The units of the coulomb const are F L² C^-2

 

that is, force x length-squared per charge-squared

 

If you write the Coulomb constant in terms of Planck units, using the electron charge as unit, then its numerical value is alpha.

 

this is actually trivial to show, just some algebra

[Martin]

Severian, Let's not get obstructed by different meanings of the word "value"

 

the way I'm talking: I say for instance that the dimensionless number 299792458

is the NUMERICAL VALUE of the speed of light when it is expressed in SI metric terms.

 

the speed of light is a physical quantitity, not a number.

 

however, when the speed of light is expressed in terms of some units, then it has a numerical value associated with it.

 

Planck units are in fact physical quantities (the NIST site or the Particle Data Book or whatever standard reference gives their metric equivalents)

and the numerical value of c, in those units, is !.

that is, light in vacuo goes one Planck length unit per Planck time unit.

 

Now the Coulomb constant is

[math]\frac{1}{4\pi\epsilon_0}[/math]

and that is a physical quantity, with dimension, not a number.

 

But if you express that quantity in terms of Planck units, as they are customarily defined, you will indeed discover that the numerical value is exactly alpha. this is trivial.

 

If you have any doubts about it, I would be happy to derive it for you

(but think you can probably see it for yourself )

[Martin]

Actually why not derive it anyway, since it is easy to do...

 

By the very definition of alpha, which you and I both gave in our posts, we have that

 

[math]\frac{1}{4\pi\epsilon_0} = \alpha \frac{\hbar c}{e^2}[/math]

 

However hbar c is equal to Planck unit energy times Planck unit length.

So if we have adjoined the fundamental charge to Planck units what we see here

 

[math] \frac{\hbar c}{e^2}[/math]

 

is nothing other than the units of the Coulomb constant! So we are done.

[Severian]

OK - sorry, I was misunderstanding. I see what you mean.

 

(I had thought that you were trying to predict the strength of electromagnetism from first principles, which if you could do it would be Nobel Prize time....)

[Martin]

it is a pleasure to talk to you Severian!

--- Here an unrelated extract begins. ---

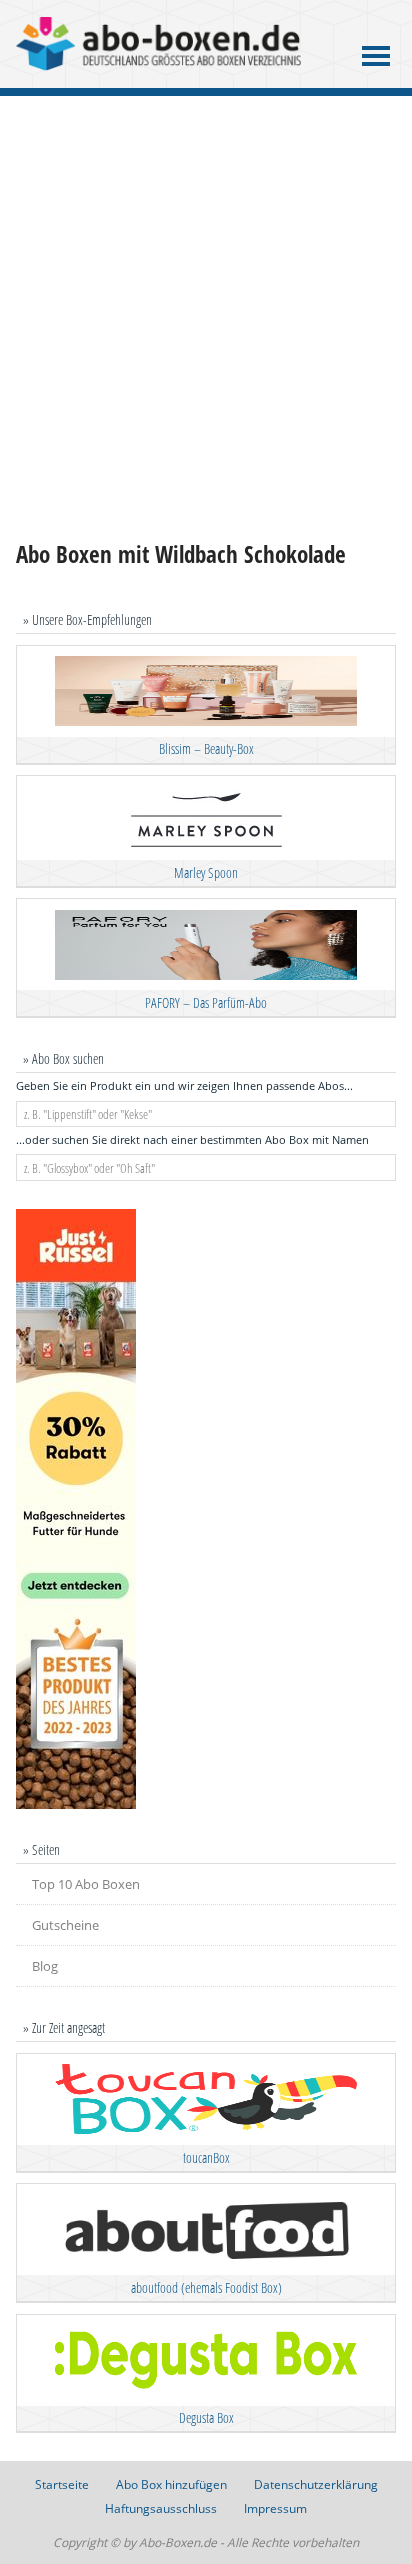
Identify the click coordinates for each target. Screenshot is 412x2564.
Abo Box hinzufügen (171, 2484)
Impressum (275, 2508)
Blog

(dont worry I'm not going to try to win the Nobel )

BTW here is another simple question about Planck units:

 

for sure you are thoroughly familiar with the Stefan-Boltzmann

constant of the fourth power radiation law, let's call it sigma.

 

what do you think is the numerical value of the S-B sigma

expressed in Planck units?

[Severian]

The Stefan-Boltzmann constant is [math]\sigma=\frac{\pi^2k^4}{60 \hbar^3 c^2}[/math]

 

Natural units has [math]\hbar=c=k=1[/math] so then [math]\sigma=\frac{\pi^2}{60}[/math].

[Martin]

The Stefan-Boltzmann constant is [math]\sigma=\frac{\pi^2k^4}{60 \hbar^3 c^2}[/math]

 

Natural units has [math]\hbar=c=k=1[/math] so then [math]\sigma=\frac{\pi^2}{60}[/math].

 

 

Of course, and it was clearly easy for you. Very happy you are around.

 

I am a physics-watcher (orig. in math) but I will try to answer your question in the other thread about Quantum Gravity as best i can.

I am very interested in QG---especially the explicitly background-independent approaches (like LQG and simplicial QG) because

General Relativity is itself background-independent. The quantization

of GR seems to be speeding up, which makes it fun to watch.